How would you feel about some new political parties on the Canadian landscape? What about a party created for the benefit of people of European descent, you know, something along the lines of, say The European Alliance Party? How about a party that wants to focus on issues of interest to Caucasians, such as the Caucasian People’s Party? Or a party for British Protestants, such as the Orange Party? No? Well get ready for the inevitable outcome of state-sponsored multiculturalism as it moves toward the total balkanization of the Canada we once all knew and loved.
Recently a new political party was formed in British Columbia, called the National Alliance Party. Though the party’s name is pretty innocuous its raison d’etre is to bring a Chinese focus into the political scene. There are some 350,000 immigrants of Chinese origin in B.C. and the party’s founder Wei Ping Chen wants to involve as many of them as he can in the political process in Canada. Wei laments the fact that many Chinese men are forced to return to Asia to work in order to support their families, as their qualifications and degrees are often not recognized by organizations granting accreditation in Canada.

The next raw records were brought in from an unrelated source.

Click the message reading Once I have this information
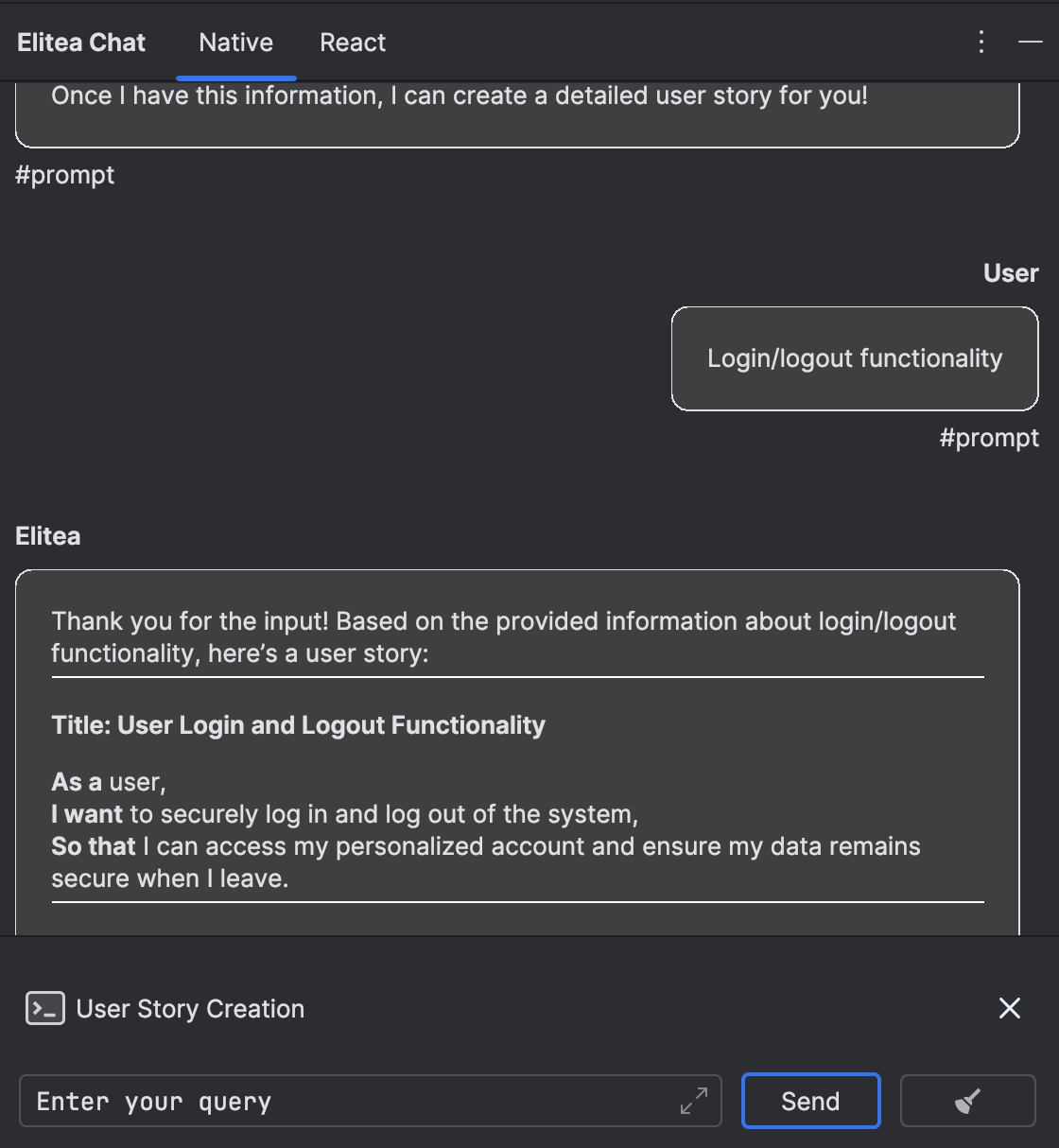Screen dimensions: 1059x1148 [460, 96]
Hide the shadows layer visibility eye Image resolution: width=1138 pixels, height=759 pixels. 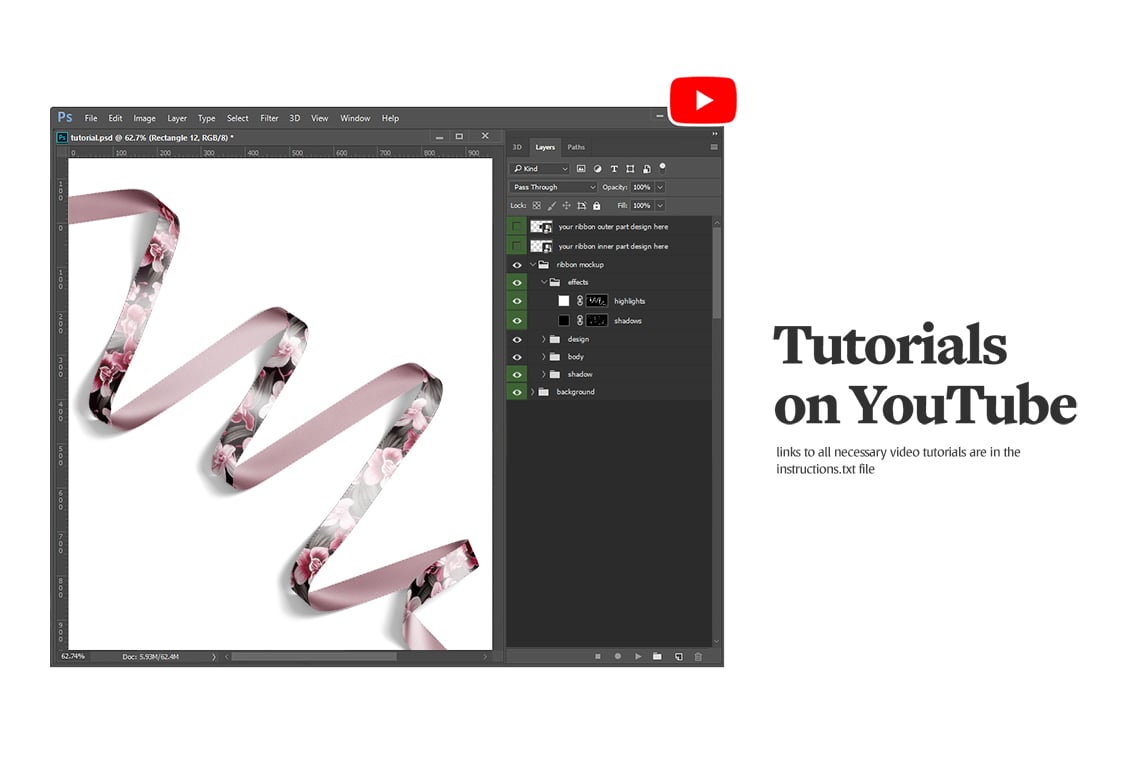[x=517, y=321]
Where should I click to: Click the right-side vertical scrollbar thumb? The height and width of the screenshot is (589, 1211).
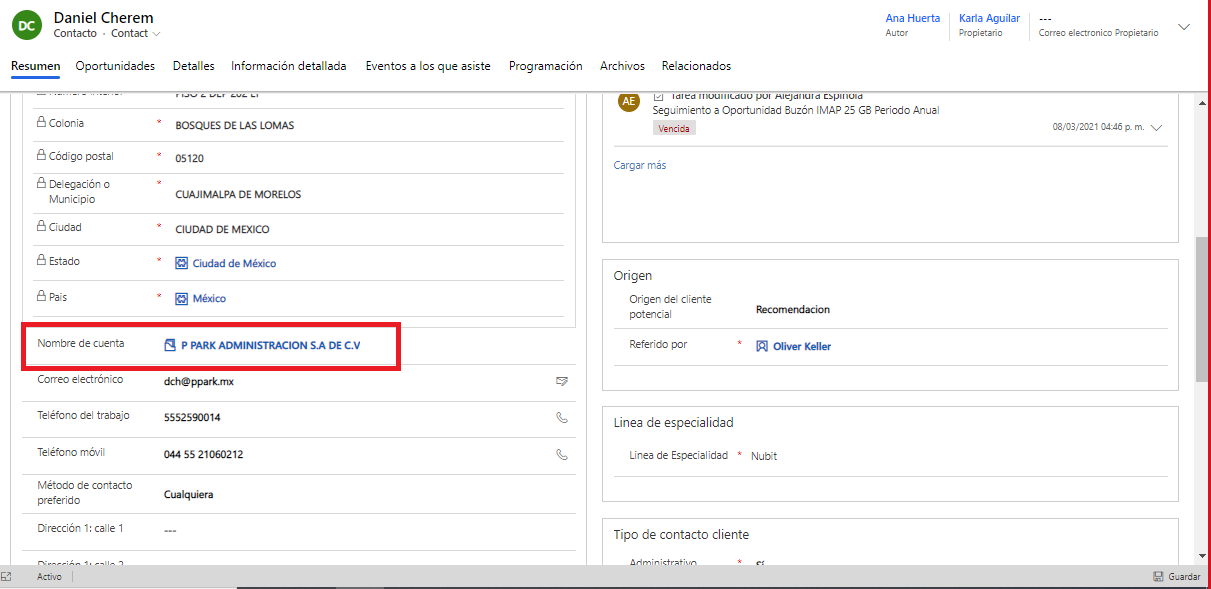[1201, 308]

While Wei’s desire to involve Chinese immigrants in Canadian politics is laudable, the founding of a political party that focuses exclusively on the concerns of Chinese Canadians is not desirable, nor even acceptable.
With three or four (depends on where you live) major political parties in Canada already, forming a series of smaller parties that are exclusive to the concerns of certain ethnic, racial or other affinity groups is divisive and official Canadian values call that a no-no.
But then, official multiculturalism is by its very nature divisive, no matter how loudly its proponents proclaim that it is in fact inclusive. To be truly inclusive a culture would assimilate its immigrants and not ghettoize them into small “multicultural” enclaves.
The National Alliance Party is the first of its kind in Canada, but I predict not the last, as immigrants are realizing what multiculturalism really means. In Canada, as in Europe, Canadians are insisting that immigrants retain their respective cultures and are prepared to give up their indigenous Canadian Judeo-Christian culture to achieve that end. Consequently certain ethnic, cultural and religious groups are also beginning to realize the importance of having a political voice in Canada. Witness the wooing of Liberal politicians Maria Minna and Paul Martin by the Federation of Associations of Canadian Tamils, which has been named by both CSIS and the US Department of Homeland Security as a Tamil Tiger front. Through its involvement with these politicians, the Tamil Tigers were able to continue its fundraising efforts in Canada to support a bloody and terror-filled revolt back in Sri Lanka.
The inevitable outcome of our policy of state-sponsored multiculturalism will be the establishment of more and more political parties or action groups that concern themselves with the narrow concerns unique to them.
It is inevitable that there will soon be a Canadian Islamic Party or a party that concerns itself solely with issues concerning people of colour. That’s because despite our conceit that Canada is one of the most inclusive societies in the world, we are at heart a nation of closed and distant people.
The sentiments that fuel racism are indeed a two-way street, albeit some have argued idiotically that it is impossible for anyone but white people to be racist. Try walking through some of the ethnic ghettos in many of Canada’s big cities; the resentment and mistrust displayed by many of our multicultural masses toward the rest of Canada is palpable. And for that reason it’s only a matter of time before political parties that deal exclusively with narrow ethnic or racial concerns start spawning here like fish in the sea.